The fight for the right to boycott is crucial not only for Palestine, but for all social justice movements. A new legal ruling has put that in jeopardy.

In a decision which could have far-reaching implications for political actions and free speech, the Eighth Circuit Court of Appeals ruled that the state of Arkansas was permitted to force anyone contracting with the state to pledge that they will not engage in boycotts of Israel. 

The Court’s ruling was that boycotts are not protected speech because they are “purely commercial, nonexpressive conduct.” 

As one dissenting judge pointed out, however, the law in question “prohibits the contractor from engaging in boycott activity outside the scope of the contractual relationship ‘on its own time and dime…Such a restriction violates the First Amendment.”

That conclusion should be obvious.

The case involves the Arkansas Times, a local newspaper, which contended that it was unconstitutional for it to be forced to pledge not to engage in a boycott of Israel to secure a certain advertising deal with the University of Arkansas, a state university. 

The ACLU’s Brian Hauss said that, “The court’s conclusion that politically-motivated consumer boycotts are not protected by the First Amendment misreads Supreme Court precedent and departs from this nation’s long standing traditions.”

That’s putting it mildly. The idea that boycotts are “purely commercial, nonexpressive conduct,” as the Court claims, flies in the face of reason. It assumes the rationale for boycott is something other than raising awareness or trying to force a change in policy and is, instead, motivated by commercial concerns. Yet boycotts are inherently political, not commercial, acts, and it is hard to find examples of boycotts that are intended to bring about commercial, rather than political, change.

▶ [Exercises]:
**1)** Decide whether each statement below agrees with the passage on the Arkansas boycott ruling. For each, answer yes or no and quote the words of the passage that decide it.
(a) The Eighth Circuit ruled that Arkansas may require its contractors to pledge not to boycott Israel.
(b) The Court held that boycotts are protected speech.
(c) The Arkansas Times was seeking an advertising deal with the University of Arkansas.
**2)** Write a continuation of the passage on the Arkansas boycott ruling that begins right after its last sentence.

▶ [Data]:
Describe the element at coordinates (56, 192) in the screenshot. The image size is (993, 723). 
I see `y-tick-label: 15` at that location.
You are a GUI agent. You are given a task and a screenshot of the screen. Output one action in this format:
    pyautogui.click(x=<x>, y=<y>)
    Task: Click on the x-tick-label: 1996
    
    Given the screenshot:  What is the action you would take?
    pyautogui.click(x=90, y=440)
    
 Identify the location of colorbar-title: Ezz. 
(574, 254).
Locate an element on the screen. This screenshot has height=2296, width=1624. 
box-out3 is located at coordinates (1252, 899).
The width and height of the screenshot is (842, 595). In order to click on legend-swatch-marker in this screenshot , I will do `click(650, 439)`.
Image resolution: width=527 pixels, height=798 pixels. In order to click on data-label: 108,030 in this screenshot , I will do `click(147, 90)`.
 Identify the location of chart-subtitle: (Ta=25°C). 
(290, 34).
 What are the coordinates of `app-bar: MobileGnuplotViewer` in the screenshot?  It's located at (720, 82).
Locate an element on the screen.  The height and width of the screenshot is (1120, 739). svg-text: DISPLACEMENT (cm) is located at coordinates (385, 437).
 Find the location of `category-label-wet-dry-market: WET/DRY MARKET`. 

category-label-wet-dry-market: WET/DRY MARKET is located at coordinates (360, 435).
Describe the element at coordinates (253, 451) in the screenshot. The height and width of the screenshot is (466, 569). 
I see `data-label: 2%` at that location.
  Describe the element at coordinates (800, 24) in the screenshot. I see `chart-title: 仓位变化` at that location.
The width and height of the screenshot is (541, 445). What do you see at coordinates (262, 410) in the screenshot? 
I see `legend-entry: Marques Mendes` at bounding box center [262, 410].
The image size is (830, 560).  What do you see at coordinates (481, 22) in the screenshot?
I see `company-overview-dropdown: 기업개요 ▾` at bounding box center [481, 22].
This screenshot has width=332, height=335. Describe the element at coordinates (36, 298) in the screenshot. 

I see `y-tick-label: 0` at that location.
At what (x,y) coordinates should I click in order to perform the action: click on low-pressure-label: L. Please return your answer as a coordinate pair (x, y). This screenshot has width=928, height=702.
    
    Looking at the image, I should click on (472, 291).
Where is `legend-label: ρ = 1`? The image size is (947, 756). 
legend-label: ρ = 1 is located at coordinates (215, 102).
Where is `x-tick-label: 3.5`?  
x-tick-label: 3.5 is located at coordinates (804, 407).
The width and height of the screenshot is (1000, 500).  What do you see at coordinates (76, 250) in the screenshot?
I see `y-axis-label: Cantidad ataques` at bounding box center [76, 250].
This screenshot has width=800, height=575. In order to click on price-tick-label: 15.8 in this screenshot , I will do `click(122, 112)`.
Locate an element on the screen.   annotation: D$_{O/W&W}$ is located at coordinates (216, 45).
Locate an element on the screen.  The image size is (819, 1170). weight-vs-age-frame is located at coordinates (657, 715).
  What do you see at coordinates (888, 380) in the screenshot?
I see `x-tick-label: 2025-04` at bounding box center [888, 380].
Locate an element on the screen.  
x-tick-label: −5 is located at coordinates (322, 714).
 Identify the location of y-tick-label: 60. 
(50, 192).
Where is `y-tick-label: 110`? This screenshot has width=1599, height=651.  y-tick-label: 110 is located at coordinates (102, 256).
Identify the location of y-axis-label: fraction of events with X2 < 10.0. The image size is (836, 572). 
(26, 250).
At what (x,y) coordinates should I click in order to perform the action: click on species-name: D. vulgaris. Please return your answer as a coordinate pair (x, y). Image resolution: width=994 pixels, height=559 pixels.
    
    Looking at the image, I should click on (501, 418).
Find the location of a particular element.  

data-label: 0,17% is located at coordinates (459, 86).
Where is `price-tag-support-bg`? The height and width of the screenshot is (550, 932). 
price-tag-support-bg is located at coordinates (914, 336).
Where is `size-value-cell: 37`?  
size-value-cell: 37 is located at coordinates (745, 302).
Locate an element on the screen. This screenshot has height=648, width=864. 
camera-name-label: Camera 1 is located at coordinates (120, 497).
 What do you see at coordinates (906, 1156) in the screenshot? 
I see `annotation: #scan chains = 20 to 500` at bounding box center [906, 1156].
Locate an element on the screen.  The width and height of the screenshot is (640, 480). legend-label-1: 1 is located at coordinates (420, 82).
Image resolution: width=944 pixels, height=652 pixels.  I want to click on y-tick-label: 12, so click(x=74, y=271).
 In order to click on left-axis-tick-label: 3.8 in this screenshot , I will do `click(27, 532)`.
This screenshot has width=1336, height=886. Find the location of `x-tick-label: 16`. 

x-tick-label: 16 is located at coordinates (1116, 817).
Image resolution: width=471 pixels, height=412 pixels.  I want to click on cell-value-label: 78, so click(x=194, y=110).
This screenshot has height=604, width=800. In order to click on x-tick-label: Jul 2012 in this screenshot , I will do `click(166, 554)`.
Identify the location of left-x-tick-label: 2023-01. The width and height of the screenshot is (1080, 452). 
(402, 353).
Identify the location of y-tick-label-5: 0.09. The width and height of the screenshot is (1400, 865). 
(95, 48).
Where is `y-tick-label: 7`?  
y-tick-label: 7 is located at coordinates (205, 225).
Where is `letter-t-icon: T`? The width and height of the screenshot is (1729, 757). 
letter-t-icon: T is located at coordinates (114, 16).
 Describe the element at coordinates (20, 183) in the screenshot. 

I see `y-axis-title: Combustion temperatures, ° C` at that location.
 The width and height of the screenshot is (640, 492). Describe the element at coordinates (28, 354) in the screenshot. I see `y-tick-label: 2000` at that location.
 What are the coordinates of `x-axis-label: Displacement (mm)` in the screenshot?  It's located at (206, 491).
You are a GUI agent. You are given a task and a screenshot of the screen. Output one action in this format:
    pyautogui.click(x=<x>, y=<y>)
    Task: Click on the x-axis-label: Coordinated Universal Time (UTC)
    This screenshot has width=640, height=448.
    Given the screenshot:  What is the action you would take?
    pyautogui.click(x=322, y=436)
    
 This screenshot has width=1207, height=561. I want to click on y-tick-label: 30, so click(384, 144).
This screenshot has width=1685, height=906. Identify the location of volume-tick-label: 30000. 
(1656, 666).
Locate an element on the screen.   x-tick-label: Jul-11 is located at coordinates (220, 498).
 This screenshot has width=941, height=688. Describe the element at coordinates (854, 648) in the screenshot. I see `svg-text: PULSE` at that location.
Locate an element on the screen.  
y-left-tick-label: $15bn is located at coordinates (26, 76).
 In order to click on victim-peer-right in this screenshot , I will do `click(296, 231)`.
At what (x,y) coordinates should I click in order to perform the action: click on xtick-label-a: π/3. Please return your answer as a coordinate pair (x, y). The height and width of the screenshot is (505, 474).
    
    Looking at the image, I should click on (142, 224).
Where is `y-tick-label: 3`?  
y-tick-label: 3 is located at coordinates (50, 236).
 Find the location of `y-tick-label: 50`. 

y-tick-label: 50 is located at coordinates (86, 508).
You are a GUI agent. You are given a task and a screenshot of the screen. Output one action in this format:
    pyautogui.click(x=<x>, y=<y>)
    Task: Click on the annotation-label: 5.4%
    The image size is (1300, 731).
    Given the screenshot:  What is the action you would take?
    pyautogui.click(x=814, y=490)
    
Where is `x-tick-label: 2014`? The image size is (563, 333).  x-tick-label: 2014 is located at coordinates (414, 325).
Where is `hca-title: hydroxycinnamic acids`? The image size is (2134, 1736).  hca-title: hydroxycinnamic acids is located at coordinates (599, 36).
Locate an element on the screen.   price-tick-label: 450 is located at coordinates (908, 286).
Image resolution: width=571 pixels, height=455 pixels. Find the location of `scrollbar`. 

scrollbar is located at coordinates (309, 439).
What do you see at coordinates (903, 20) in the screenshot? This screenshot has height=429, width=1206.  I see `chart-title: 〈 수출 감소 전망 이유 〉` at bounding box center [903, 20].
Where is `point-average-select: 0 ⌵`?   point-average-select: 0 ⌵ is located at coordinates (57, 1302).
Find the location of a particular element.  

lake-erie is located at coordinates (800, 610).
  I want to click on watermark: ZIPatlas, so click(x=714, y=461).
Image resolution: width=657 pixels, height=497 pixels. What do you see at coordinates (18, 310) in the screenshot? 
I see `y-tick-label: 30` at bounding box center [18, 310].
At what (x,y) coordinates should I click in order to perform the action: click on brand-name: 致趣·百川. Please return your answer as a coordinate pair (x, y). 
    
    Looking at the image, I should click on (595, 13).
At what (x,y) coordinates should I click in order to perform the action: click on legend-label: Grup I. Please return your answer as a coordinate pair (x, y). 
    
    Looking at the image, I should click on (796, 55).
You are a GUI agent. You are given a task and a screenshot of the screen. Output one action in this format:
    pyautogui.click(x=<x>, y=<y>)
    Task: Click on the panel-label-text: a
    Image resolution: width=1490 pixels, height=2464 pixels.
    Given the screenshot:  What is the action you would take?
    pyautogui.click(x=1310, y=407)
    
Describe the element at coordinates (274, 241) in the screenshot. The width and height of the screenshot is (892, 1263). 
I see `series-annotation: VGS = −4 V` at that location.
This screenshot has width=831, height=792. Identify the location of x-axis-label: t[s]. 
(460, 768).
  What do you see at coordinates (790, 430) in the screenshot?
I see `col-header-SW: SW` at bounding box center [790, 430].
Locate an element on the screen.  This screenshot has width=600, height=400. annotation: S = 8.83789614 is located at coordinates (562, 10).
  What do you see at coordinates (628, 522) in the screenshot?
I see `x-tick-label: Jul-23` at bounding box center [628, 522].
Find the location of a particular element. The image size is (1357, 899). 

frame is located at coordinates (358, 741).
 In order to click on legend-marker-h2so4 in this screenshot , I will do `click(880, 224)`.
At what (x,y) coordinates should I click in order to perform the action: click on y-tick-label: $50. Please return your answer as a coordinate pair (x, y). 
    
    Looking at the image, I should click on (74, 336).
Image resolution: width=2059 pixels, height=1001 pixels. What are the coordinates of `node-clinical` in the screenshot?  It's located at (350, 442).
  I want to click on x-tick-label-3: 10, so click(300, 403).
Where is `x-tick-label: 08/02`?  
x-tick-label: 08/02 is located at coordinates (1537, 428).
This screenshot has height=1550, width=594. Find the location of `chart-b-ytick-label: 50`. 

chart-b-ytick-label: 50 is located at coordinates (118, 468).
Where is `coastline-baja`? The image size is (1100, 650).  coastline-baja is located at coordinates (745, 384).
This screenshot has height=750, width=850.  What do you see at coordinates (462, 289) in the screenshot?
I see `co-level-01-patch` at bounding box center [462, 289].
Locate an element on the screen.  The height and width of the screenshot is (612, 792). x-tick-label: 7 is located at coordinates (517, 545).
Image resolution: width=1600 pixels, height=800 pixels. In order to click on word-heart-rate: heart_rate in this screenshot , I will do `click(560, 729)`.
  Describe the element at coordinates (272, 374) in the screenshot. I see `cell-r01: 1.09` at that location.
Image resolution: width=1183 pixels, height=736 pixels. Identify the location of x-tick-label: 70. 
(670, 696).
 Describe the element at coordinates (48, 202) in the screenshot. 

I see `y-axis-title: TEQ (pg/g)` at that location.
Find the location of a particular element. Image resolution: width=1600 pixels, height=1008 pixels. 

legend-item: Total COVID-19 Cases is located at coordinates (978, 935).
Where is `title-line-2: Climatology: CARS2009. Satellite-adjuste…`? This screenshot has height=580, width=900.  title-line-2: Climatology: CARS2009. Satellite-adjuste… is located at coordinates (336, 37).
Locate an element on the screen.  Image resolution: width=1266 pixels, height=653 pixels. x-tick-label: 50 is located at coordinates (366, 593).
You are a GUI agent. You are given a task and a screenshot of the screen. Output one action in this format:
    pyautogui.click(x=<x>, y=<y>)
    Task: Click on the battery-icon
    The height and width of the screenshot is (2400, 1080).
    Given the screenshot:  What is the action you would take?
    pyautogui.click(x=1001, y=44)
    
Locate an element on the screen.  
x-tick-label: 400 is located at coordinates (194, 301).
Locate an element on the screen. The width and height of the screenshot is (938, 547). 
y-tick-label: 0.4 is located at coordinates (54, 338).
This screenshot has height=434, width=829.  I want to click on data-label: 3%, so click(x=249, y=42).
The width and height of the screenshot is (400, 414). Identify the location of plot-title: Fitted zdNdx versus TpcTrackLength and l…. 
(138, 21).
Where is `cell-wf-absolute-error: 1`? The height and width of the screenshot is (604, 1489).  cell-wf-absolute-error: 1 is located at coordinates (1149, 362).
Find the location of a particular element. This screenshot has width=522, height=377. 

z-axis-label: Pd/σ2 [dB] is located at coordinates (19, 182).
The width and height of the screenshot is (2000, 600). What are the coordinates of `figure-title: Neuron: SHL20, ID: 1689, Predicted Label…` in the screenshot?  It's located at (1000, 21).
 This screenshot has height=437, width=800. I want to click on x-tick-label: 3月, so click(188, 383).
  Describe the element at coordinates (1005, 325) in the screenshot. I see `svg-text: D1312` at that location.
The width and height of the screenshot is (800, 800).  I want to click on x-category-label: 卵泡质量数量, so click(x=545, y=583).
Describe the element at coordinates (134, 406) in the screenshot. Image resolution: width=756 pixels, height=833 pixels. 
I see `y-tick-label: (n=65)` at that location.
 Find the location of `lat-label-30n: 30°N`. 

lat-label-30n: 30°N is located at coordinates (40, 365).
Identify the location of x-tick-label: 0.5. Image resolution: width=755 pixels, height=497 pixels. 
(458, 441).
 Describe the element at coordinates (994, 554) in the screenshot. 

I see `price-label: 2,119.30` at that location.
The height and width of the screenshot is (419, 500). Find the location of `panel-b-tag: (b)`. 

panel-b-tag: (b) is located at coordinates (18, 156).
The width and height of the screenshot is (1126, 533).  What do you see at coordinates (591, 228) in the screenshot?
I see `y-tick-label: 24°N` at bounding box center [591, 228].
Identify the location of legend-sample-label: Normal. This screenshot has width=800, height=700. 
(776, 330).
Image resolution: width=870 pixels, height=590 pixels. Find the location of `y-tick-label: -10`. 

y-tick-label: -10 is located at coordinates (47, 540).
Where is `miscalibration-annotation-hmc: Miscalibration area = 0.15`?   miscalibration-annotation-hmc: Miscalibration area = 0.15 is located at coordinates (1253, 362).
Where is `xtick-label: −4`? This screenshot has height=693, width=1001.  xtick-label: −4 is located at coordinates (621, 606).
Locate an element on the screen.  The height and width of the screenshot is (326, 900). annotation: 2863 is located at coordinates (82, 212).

▶ [Outputs by task]:
**1)**
(a) Yes: "ruled that the state of Arkansas was permitted to force anyone contracting with the state to pledge that they will not engage in boycotts of Israel"
(b) No: "boycotts are not protected speech"
(c) Yes: "to secure a certain advertising deal with the University of Arkansas"

**2)**
“We hope and expect that the Supreme Court will set things right and reaffirm the nation’s historic commitment to providing robust protection to political boycotts,” Hauss added.

The Court’s opinion argues that Arkansas’ BDS law, “does not ban Arkansas Times from publicly criticizing Israel, or even protesting the statute itself. It only prohibits economic decisions that discriminate against Israel. Because those commercial decisions are invisible to observers unless explained, they are not inherently expressive and do not implicate the First Amendment.”

The publisher of the Arkansas Times points out the absurdity of this argument: “We consider being banned from doing business with our state government for refusing to sign a pledge not to boycott Israel a ridiculous government overreach that has nothing to do with Arkansas. More importantly, in our particular case it requires the Arkansas Times to take a political position in return for advertising. We don’t do that.”

Indeed, the Court says that the decision to boycott Israel would be “invisible to observers unless explained,” yet uses this as a rationale to allow the state to force contractors to make a public statement vowing not to boycott Israel. How can any reasonable person not see the obvious contradiction there?

Standing with the Arkansas Times is an impressive spectrum of activist groups. They span a political spectrum from CAIR, the U.S. Campaign for Palestinian Rights, the U.S. Campaign for the Academic and Cultural Boycott of Israel, all the way to pro-Israel groups like J Street and T’Ruah. 

Also opposing the law was Rabbi Barry Block of Congregation B’nai Israel in Little Rock, the largest Jewish congregation in Arkansas. According to the Jewish Telegraphic Agency, “In previous testimony, Block said the legislators who drafted the law did not consult the local Jewish community.”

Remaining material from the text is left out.